Reproduce the lines starting at the line containing "Task: Navigate to the Contact page" and ending at the end of the records, substituting "Layers panel" for "Text panel" and leaving everything else unchanged. Leave the pictures out of your answer.

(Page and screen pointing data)
*****

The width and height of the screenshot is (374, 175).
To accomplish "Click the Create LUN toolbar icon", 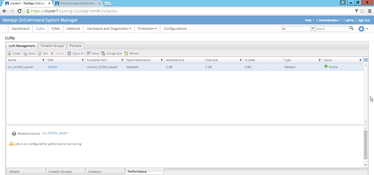I will click(x=9, y=53).
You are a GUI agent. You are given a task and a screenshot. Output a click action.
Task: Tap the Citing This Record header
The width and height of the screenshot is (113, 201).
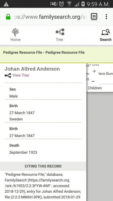43,166
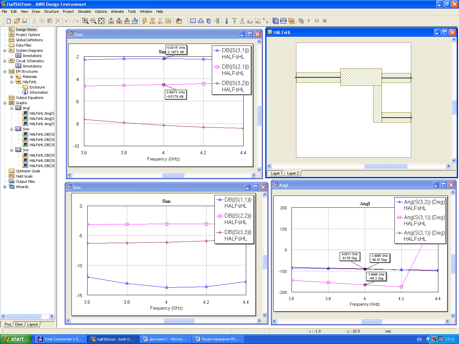Click the Zoom Out magnifier toolbar icon

93,21
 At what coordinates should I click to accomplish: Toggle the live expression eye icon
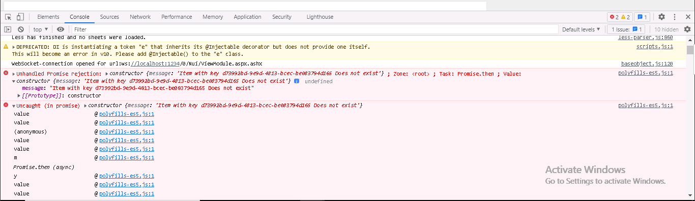coord(61,29)
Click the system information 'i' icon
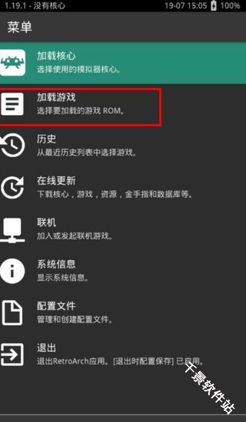This screenshot has height=422, width=246. point(13,271)
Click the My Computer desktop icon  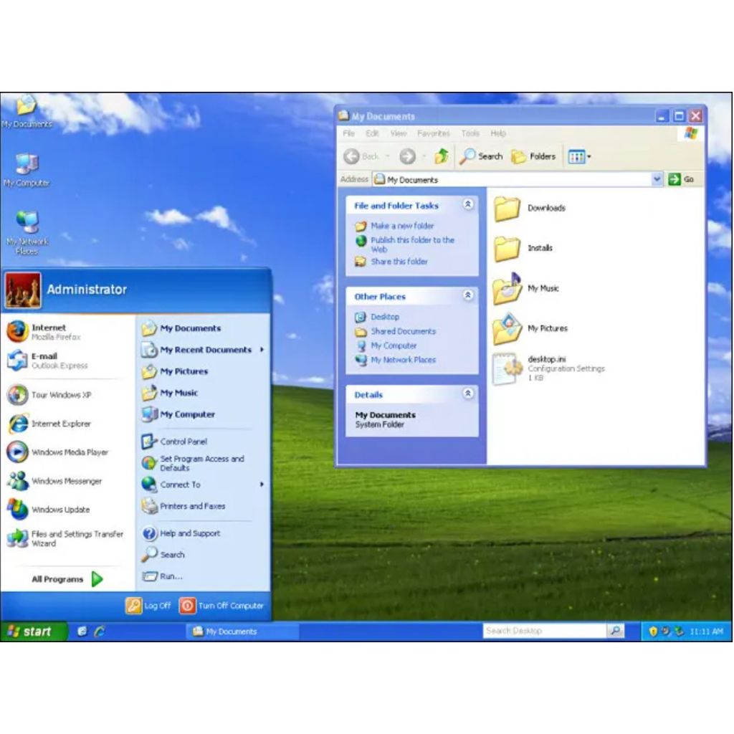click(27, 170)
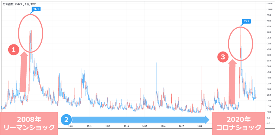
Task: Select the 2016 year marker on time axis
Action: [x=163, y=126]
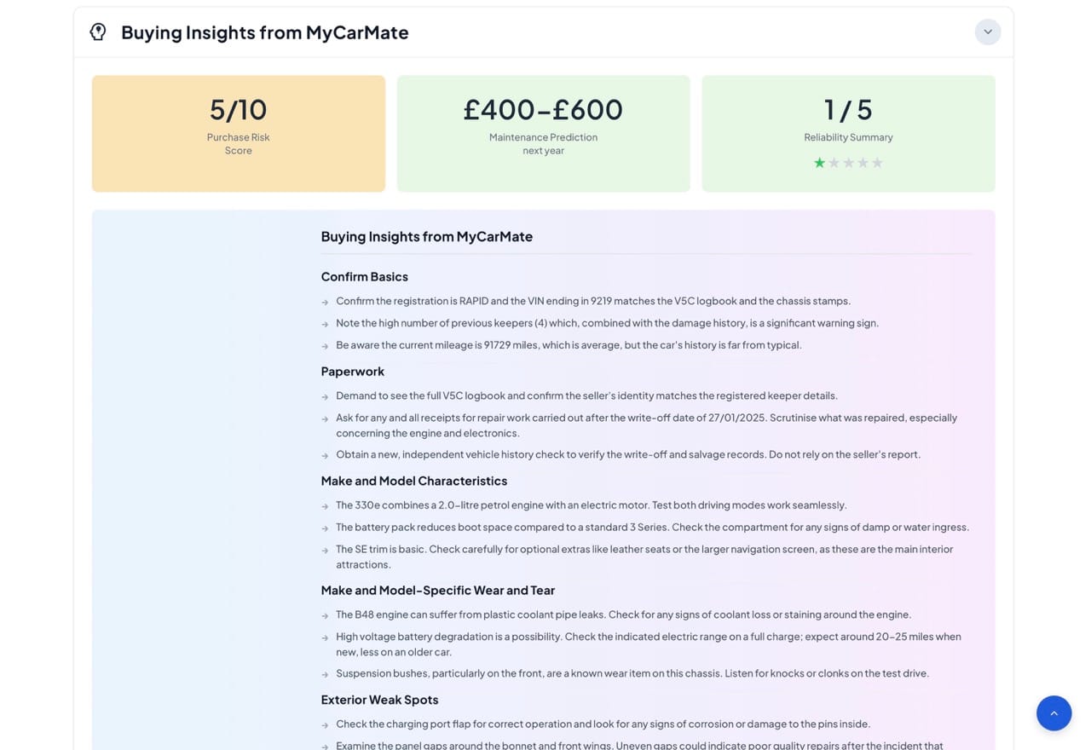Click the lightbulb icon beside Buying Insights header
The height and width of the screenshot is (750, 1091).
click(x=98, y=32)
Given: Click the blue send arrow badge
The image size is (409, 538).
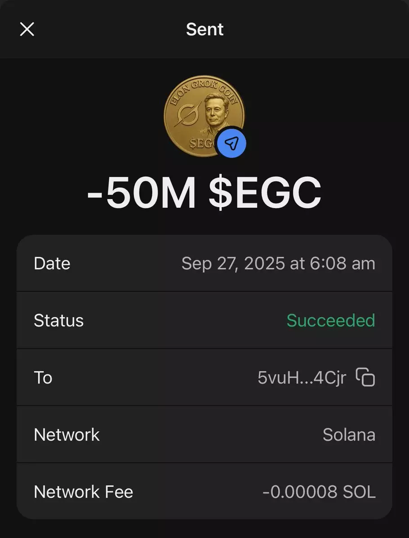Looking at the screenshot, I should [231, 144].
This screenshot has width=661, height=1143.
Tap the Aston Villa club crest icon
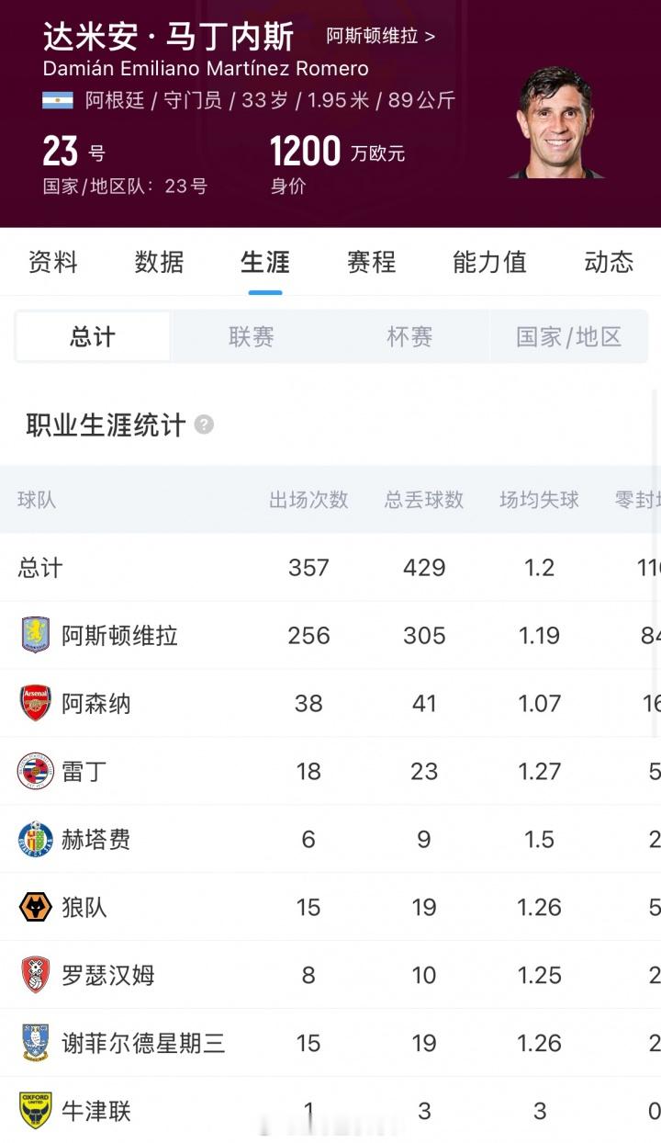pyautogui.click(x=36, y=635)
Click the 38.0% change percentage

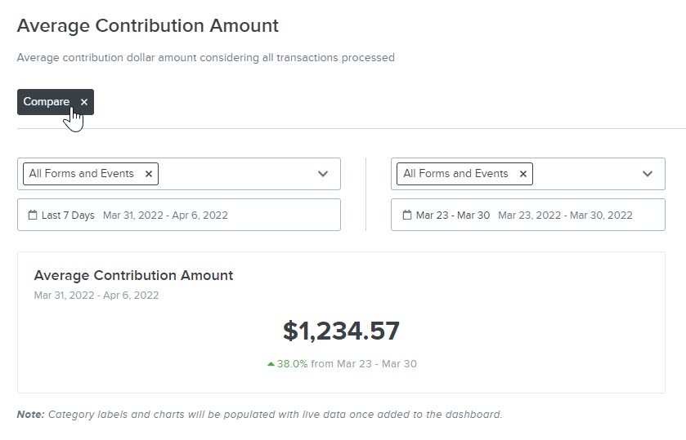click(x=292, y=363)
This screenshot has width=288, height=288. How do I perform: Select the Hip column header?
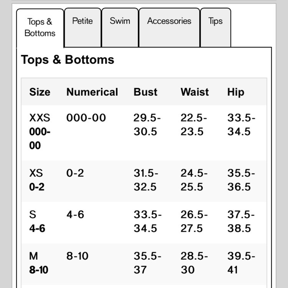pos(236,92)
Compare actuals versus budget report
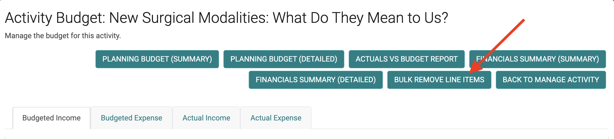The height and width of the screenshot is (139, 614). pos(406,59)
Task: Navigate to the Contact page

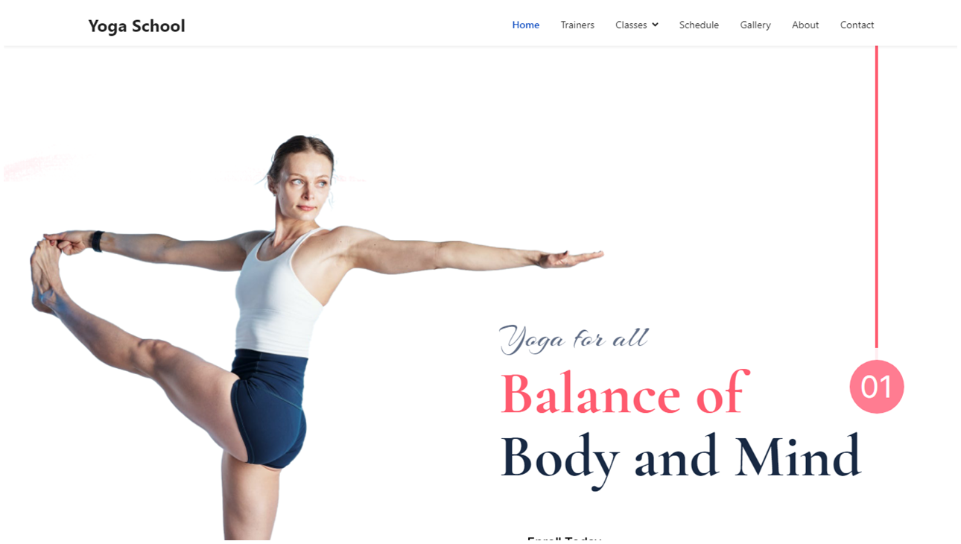Action: click(x=857, y=25)
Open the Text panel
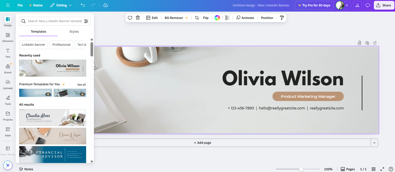The height and width of the screenshot is (172, 395). coord(8,53)
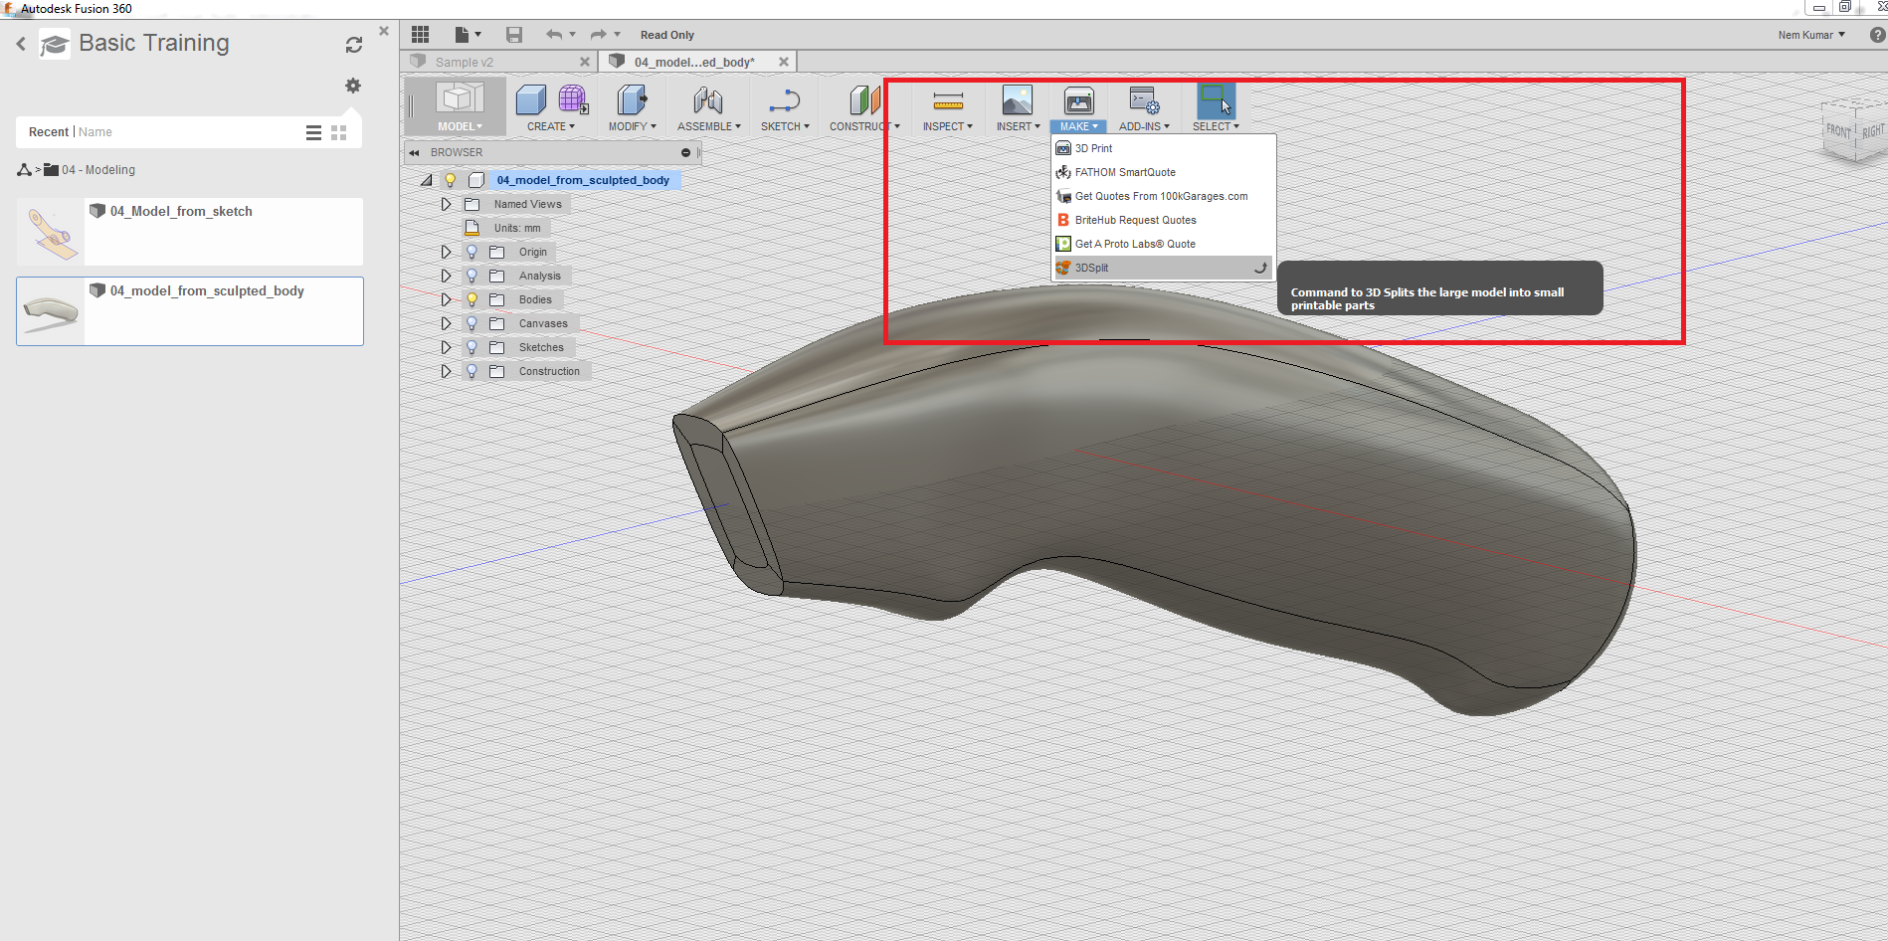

*****

** Expected answer **
Task: Navigate to the Contact page

Action: click(x=857, y=25)
Open the Layers panel
The height and width of the screenshot is (172, 395). coord(8,53)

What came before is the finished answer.